For his part, Mr. Kharrazi appeared eager to put the United States on notice that Iran expects to wield influence in Iraq, especially in the long term, that will match or outstrip the United States'. At one point, standing beside Ibrahim al-Jaafari, Iraq's new prime minister, Mr. Kharrazi fielded a reporter's question about the competition for influence in Iraq between Washington and Tehran with a reminder of what he described as the geographical realities.

"Let me add that the party that will leave Iraq is the United States, because it will eventually withdraw," he said in English, referring to the 138,000 American troops here. "But the party that will live with the Iraqis is Iran, because it is a neighbor to Iraq."

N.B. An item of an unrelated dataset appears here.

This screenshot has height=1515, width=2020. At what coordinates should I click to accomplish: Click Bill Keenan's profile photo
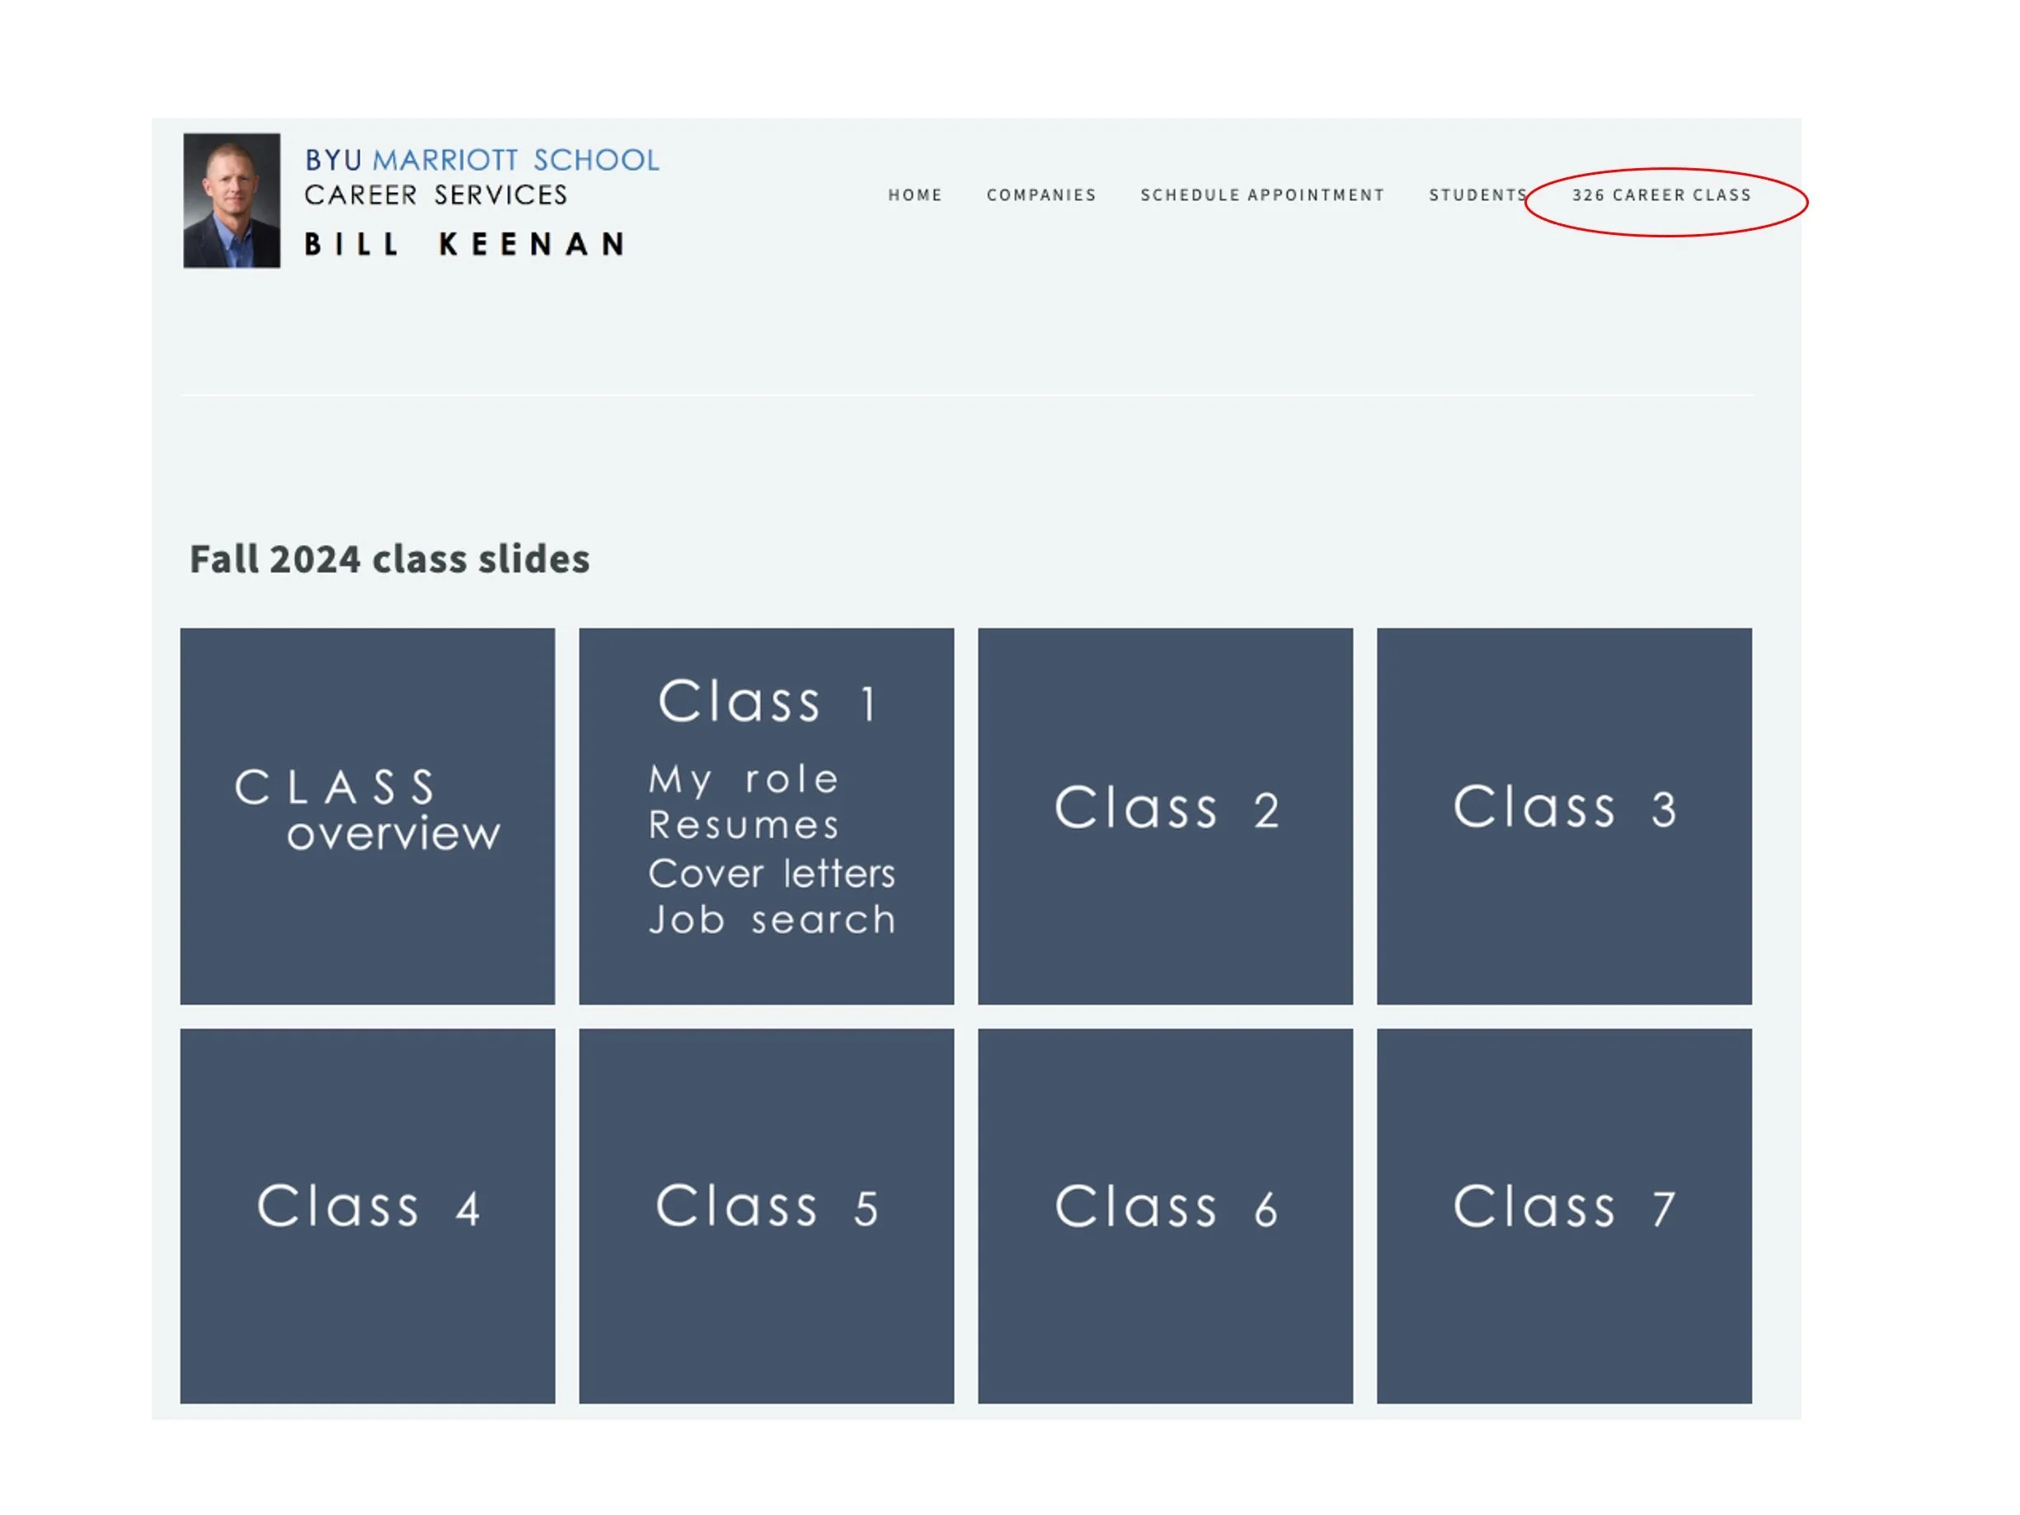point(231,200)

Iran/Iraq will become one state. One that is also as powerful thanks to both state's oil wells being run by the Shi'ites while on top of that, unlike Saudi Arabia, the Shi'ites will run their own industries and country. They will remove the Americans when the union is complete. It is laughably easy: just go passive while forcing frantic American troops fight the increasingly angry Sunnis. After we spend another trillion on trying to subdue the people there, we will be escorted to the door and booted out.
"We will build relationships between Iraq and other countries according to Iraqi standards and Iraqi national interests," he said. "We would like to see relations between Iran and the United States that are characterized by peace and love, and by a sense of their shared interests. But our relations with every country will be fashioned in a way that is independent of the positive or negative feelings they may have for any other nation."

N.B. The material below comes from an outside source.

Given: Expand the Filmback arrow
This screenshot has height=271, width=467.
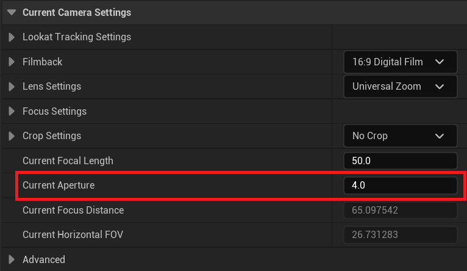Looking at the screenshot, I should point(12,62).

Sounds like the Wen/Hu visits paid off. Prior to this, the Iranians did awful diplomacy. They talked more like the Americans. Now it is all smooth latte all the time.
In the 25 months since American troops swept Mr. Hussein from power, Ayatollah Sistani has refused to meet with American officials, leaving them to guess exactly what political preferences - or directives, as many Iraqis see them - he hands to the leaders of Shiite religious parties.

"Diplomacy for Dummies" has a sub chapter about this. "Do not fight someone else's wars."